A new Afghan Constitution was finally approved in Kabul on Sunday by delegates at a special constitutional loya jirga, or grand council. United Nations, U.S. and Afghan government officials quickly hailed the agreement as an historic milestone - an inspiring story of Afghans overcoming years of political chaos and war to charter a new government.
There is cause for celebration. That Afghanistan's political dynamics are being settled with words, instead of guns, is a welcome contrast with the country's recent past. The charter's prohibition against sexual discrimination is a victory for Afghan women, so recently oppressed by the Taliban.

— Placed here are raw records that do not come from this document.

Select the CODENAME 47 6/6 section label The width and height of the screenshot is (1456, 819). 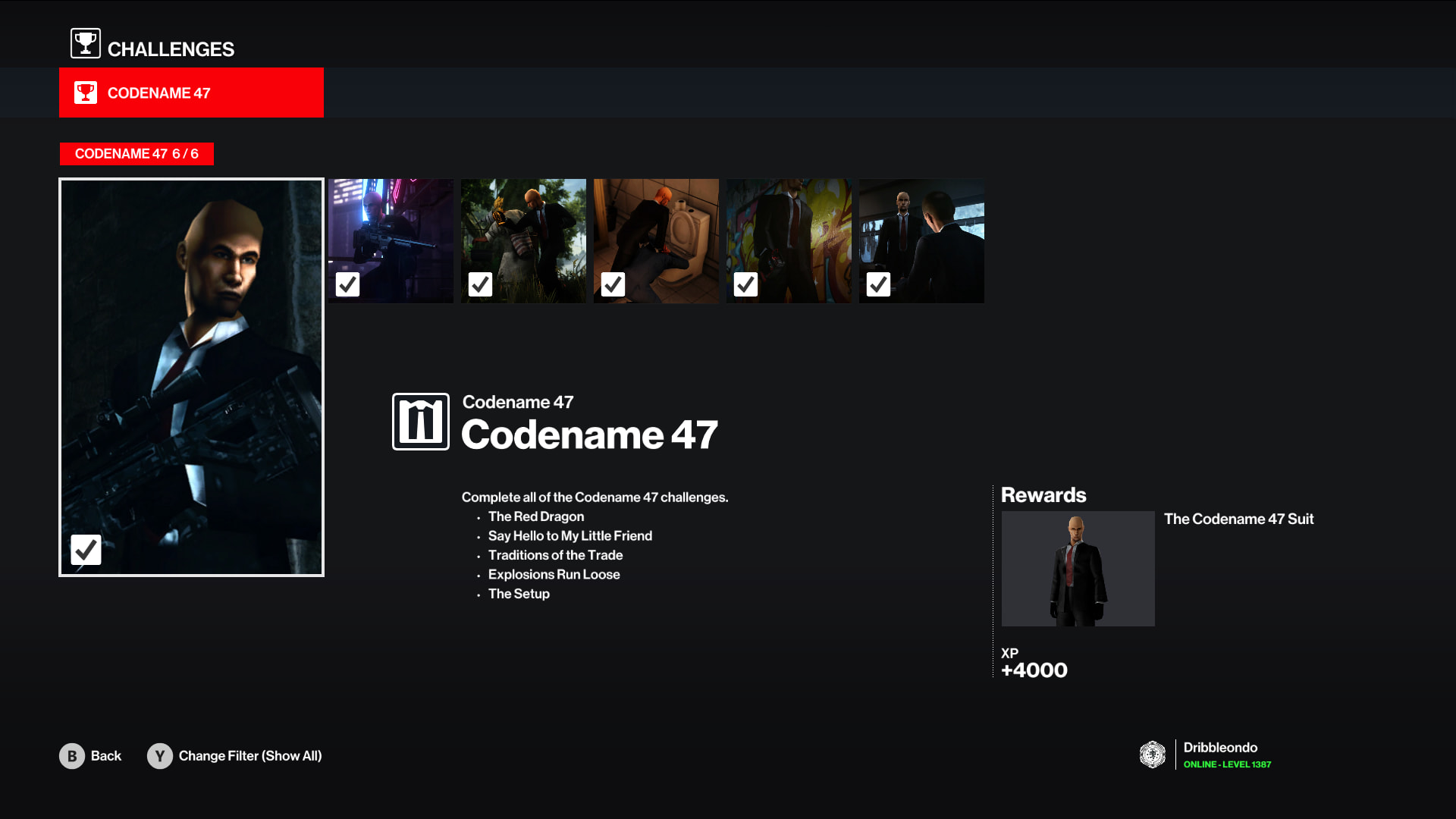(x=136, y=154)
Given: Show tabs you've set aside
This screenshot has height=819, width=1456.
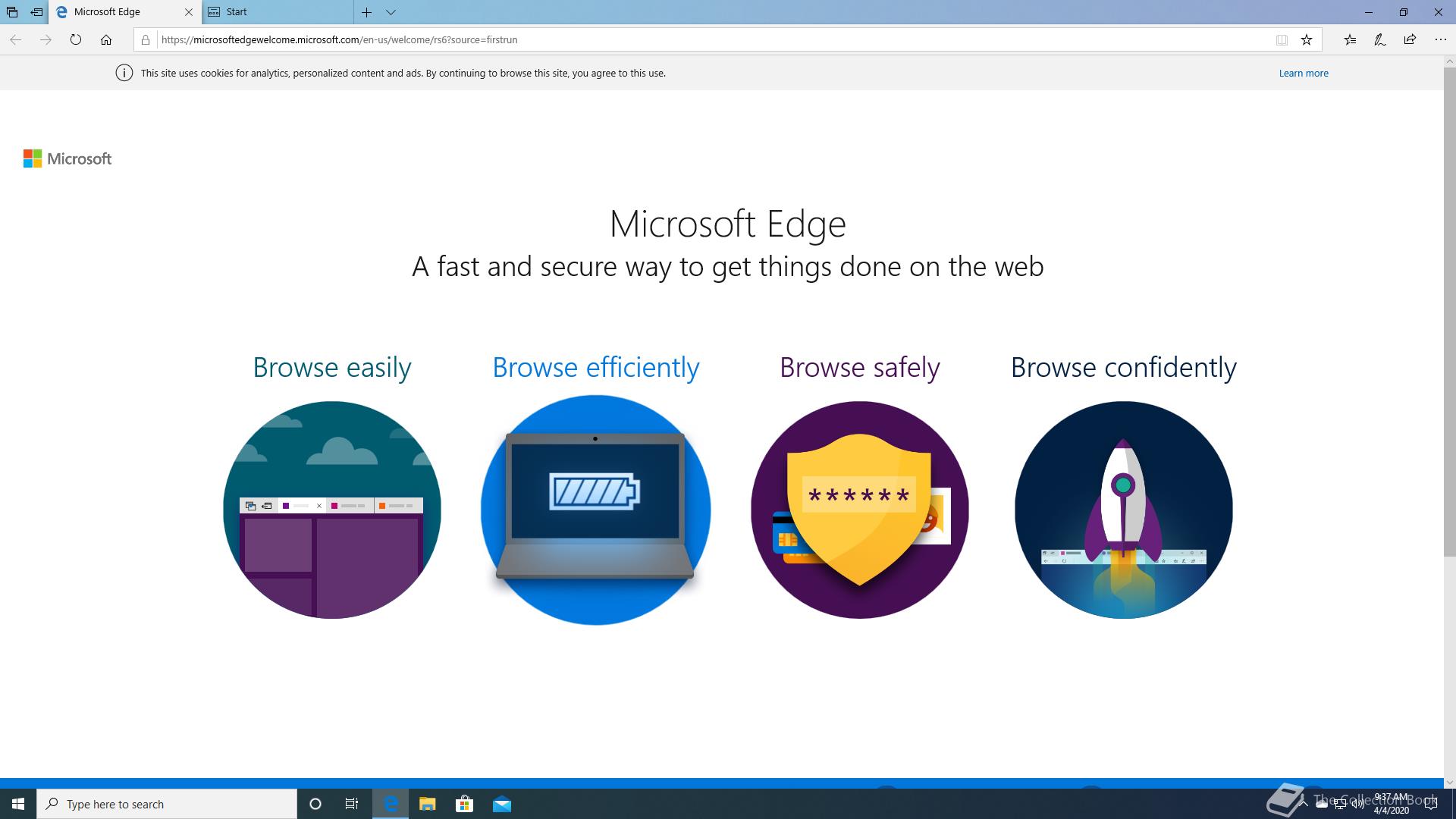Looking at the screenshot, I should pyautogui.click(x=12, y=12).
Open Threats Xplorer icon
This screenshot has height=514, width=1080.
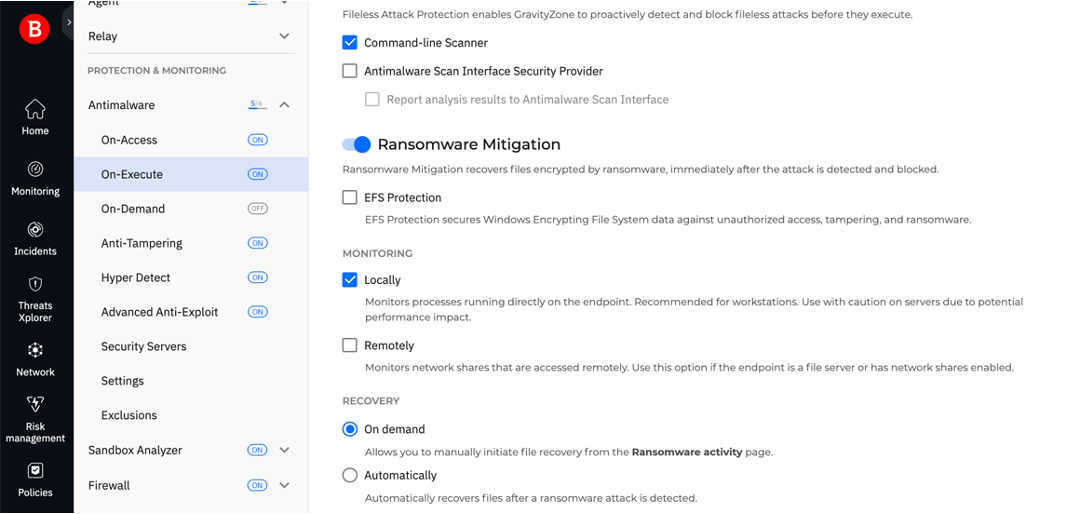(35, 285)
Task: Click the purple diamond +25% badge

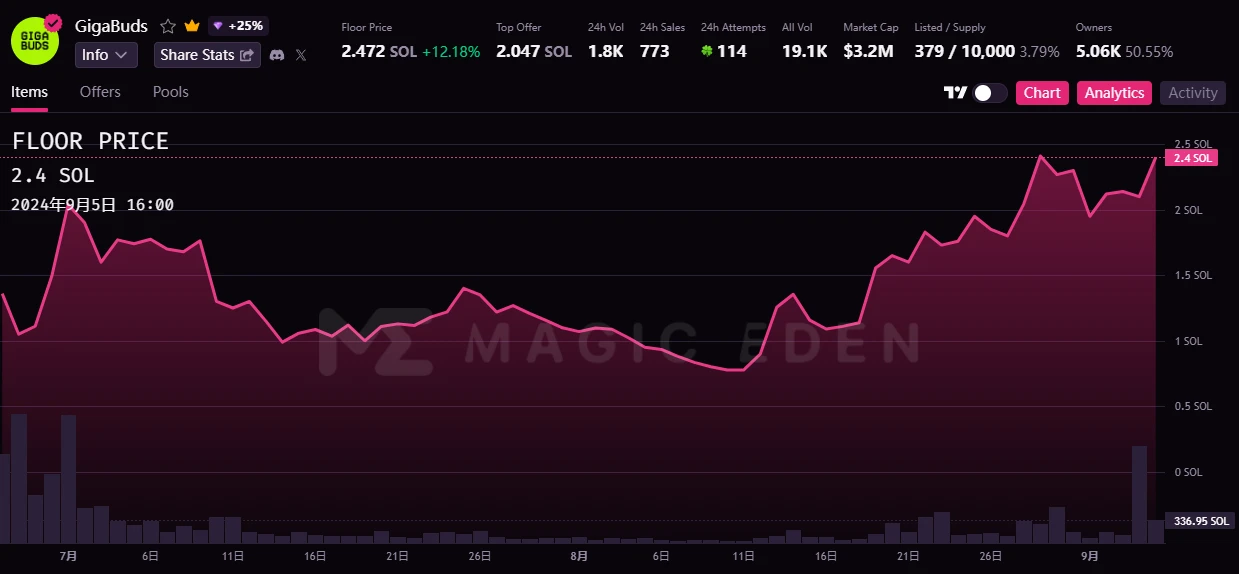Action: pyautogui.click(x=238, y=26)
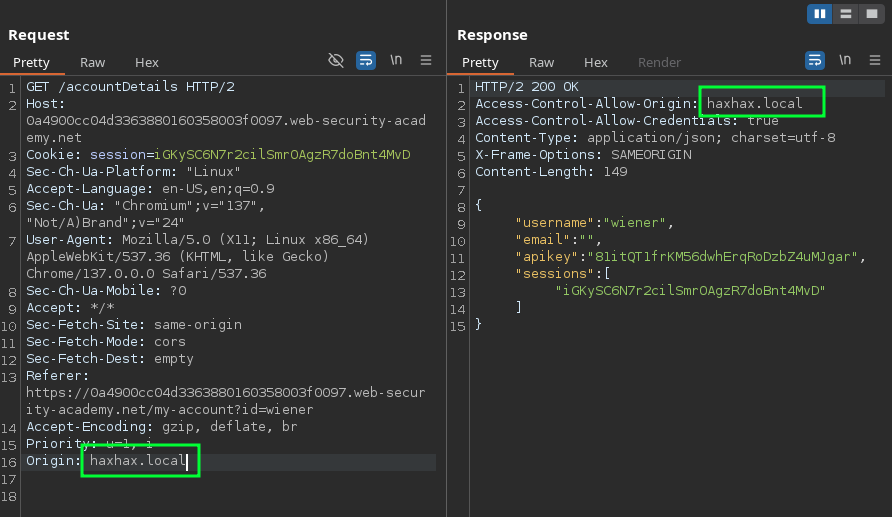Switch to Raw tab in Request
This screenshot has height=517, width=892.
93,63
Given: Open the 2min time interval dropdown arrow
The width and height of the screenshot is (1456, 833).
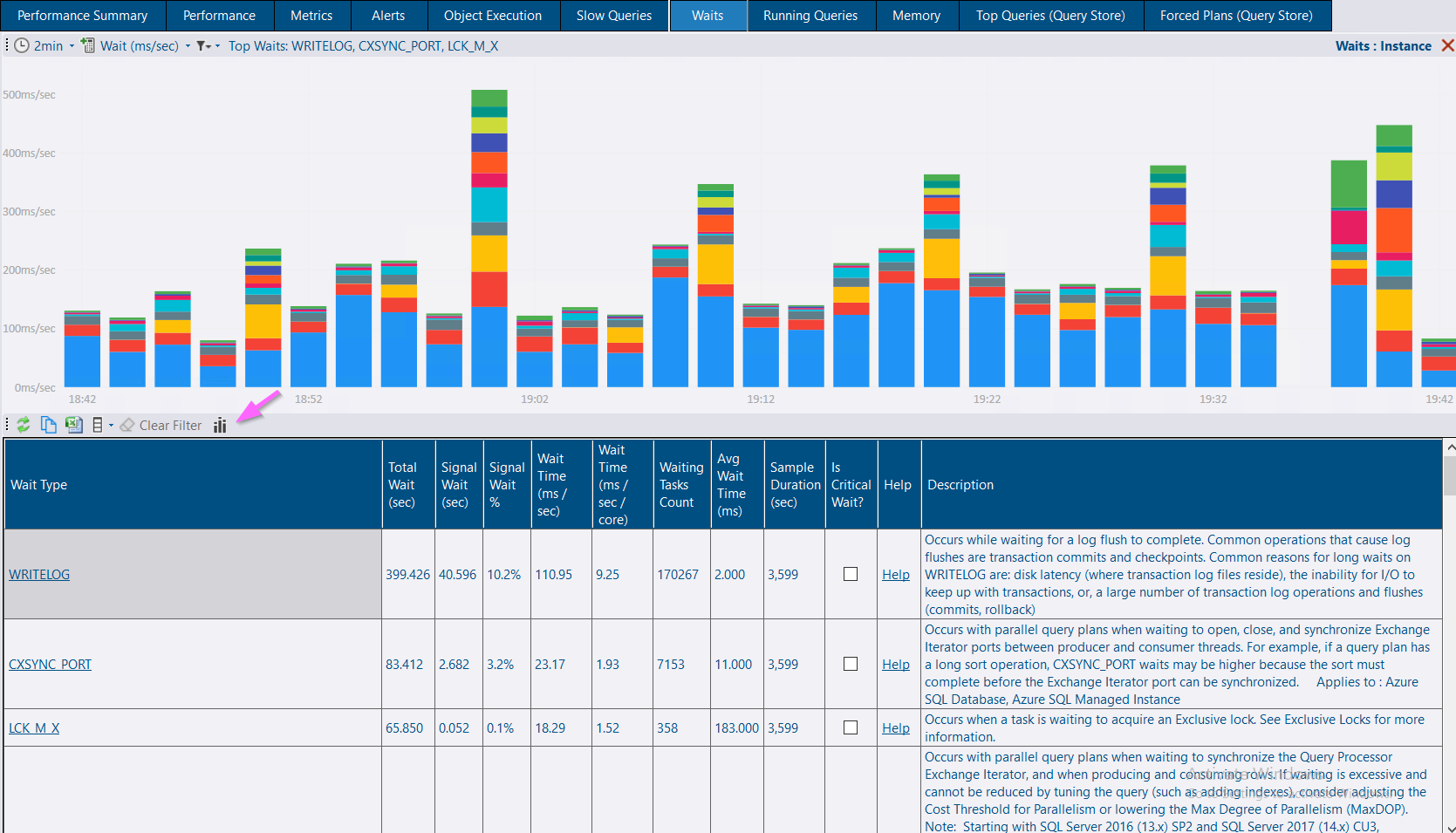Looking at the screenshot, I should [x=72, y=46].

Behind these achievements, however, lies a sordid tale about the process itself, involving vote-buying, death threats and naked power politics. A deeper view of the Constitution itself reveals a litany of missed opportunities and poorly crafted compromises. In short, the process was ugly - easily worthy of Bismarck's adage about politics being similar to sausage-making.
The first problem was the matter of representation at the convention. Many Afghans are asking who the delegates were who approved this new Constitution.
Well, let's put it this way: They weren't Afghanistan's finest. In fact, some are alleged war criminals. During the elections for the loya jirga convention, Human Rights Watch documented numerous cases of local military or intelligence commanders intimidating candidates and purchasing votes. In Kabul, guarded by international security forces, intelligence and military officials were openly mingling with candidates at an election site. Many candidates complained of an atmosphere of fear and corruption.
In areas outside of Kabul, many independent candidates were too afraid to even run. In a few cases, factional leaders themselves were elected - despite rules barring government officials from serving as delegates. The majority of the 502 delegates to the loya jirga were members of voting blocs controlled by military faction leaders, or warlords. Some good people were elected, but they were outnumbered - and scared.
The second problem was the convention itself. Despite a strong showing by regional warlords, some of them bent on disrupting the process, the loya jirga that began more than three weeks ago was very much a scripted affair. President Hamid Karzai issued a draft Constitution a few months ago, and as the loya jirga got under way in December many delegates discovered that the meeting seemed to be no more than a ceremony to push though approval for that draft. Many delegates complained that both the warlords and Karzai's allies were sweet-talking, intimidating and even bribing delegates. The situation angered not only the few legitimate representatives, who had come to discuss issues in earnest, but several military factions as well.
In the end, most of the convention was wasted on debates between Karzai's people and the warlord factions, who were demanding various concessions, most of them to benefit their narrow interests. Many important provisions were not effectively debated.
The third and final problem was the Constitution itself. The charter accepted on Sunday contains the fundamentals for a future governmental system, but is a disappointingly tepid document. Despite Afghanistan's recent history of mass atrocities, the charter does not directly address issues of Afghanistan's past. There are several provisions enunciating basic political, civil, economic and social rights, but little strong language creating institutions to uphold them.
The Afghan Independent Human Rights Commission, created by the December 2001 agreement, is given a mandate, but lacks many of the powers necessary for it to credibly protect basic rights. The role of Islamic law, and its relationship to human rights protections, is not adequately addressed - a worrying situation given that certain factions in Kabul will try to use their power in coming years to implement conservative interpretations of Islam that may violate human rights standards.
It didn't have to be this way. For much of the last two years, the United States and its coalition allies have allowed Afghanistan's countryside to be dominated by the warlords, originally armed and financed by the United States to fight the Taliban. U.S. officials have attempted to blunt this situation's worst effects by throwing their support behind President Karzai and a small team of competent and Western-educated officials in Kabul, known in Afghanistan as "the technocrats."
A better solution would be for the United States and its international partners in Afghanistan to try harder to create real political pluralism and strengthen legitimate representation throughout the country. Such efforts are especially important given that elections are taking place this year. As things currently stand, most independent political organizers are too afraid to organize; the general atmosphere of fear prevents even journalists in most areas from writing openly about Afghanistan's problems.
If the United States really cares about creating democracy in Afghanistan, it should work harder to expand international security forces - not just a few small military teams as has been implemented - and ask the United Nations to expand its human rights monitoring and protection officers, who are usually the best situated to provide protection for vulnerable persons and groups.
It's too early to be sanguine: Afghanistan is not out of the woods yet.
John Sifton is Afghanistan researcher for Human Rights Watch.